Note: Smaller is a relative concept.
Tables that are less than 2 GB are good candidates. Tables that are
between 2 GB and 20 GB might be good candidates, depending on factors
such as server capacity, amount of free memory, and number of nodes.
-
High inter-machine network communication
(relative to table size) is negatively impacting data retrieval performance.
-
You are willing to separate your
frequently accessed smaller tables into a separate LASR library.
For smaller tables,
in-memory access is faster when data is consolidated rather than distributed.
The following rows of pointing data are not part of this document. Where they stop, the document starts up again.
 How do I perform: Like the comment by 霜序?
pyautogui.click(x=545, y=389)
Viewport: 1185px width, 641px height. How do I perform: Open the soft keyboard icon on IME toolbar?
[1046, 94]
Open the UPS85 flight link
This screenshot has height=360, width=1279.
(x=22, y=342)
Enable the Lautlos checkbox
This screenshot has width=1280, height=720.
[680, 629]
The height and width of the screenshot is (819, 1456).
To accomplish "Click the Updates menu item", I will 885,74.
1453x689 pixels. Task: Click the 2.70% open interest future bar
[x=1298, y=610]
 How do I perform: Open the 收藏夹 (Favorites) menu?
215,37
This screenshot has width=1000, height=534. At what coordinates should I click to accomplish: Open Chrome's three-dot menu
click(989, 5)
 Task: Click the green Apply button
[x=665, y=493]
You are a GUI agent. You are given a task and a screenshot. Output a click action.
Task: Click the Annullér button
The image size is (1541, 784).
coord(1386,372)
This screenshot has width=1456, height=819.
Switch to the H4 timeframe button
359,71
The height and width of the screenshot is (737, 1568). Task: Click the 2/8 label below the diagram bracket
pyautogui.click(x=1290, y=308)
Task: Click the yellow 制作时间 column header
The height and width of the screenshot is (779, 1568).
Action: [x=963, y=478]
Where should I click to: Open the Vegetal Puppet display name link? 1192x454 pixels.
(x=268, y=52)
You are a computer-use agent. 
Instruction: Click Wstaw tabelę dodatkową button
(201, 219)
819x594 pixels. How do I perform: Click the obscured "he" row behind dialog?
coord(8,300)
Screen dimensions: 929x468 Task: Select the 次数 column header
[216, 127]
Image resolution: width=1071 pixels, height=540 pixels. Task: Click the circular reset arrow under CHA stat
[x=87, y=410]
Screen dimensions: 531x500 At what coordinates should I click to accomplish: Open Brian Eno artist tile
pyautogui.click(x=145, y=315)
For example, if a smaller table serves as the data source for a report,
retrieval of that report is faster if the table is available in its
entirety on a single machine rather than distributed across multiple
machines. For reports that are widely and frequently accessed, the
difference in retrieval performance can be worth the effort of managing
a separate library for smaller tables.
To optimize retrieval
performance for smaller tables, a distributed SAS LASR Analytic Server
can keep multiple consolidated (full non-distributed) copies of each
table. Each copy is written to and retrieved from a single machine.
Each machine launches its own non-distributed server processes as
needed to fulfill load and access requests. Load balancing and reuse
of the non-distributed server processes further enhance performance.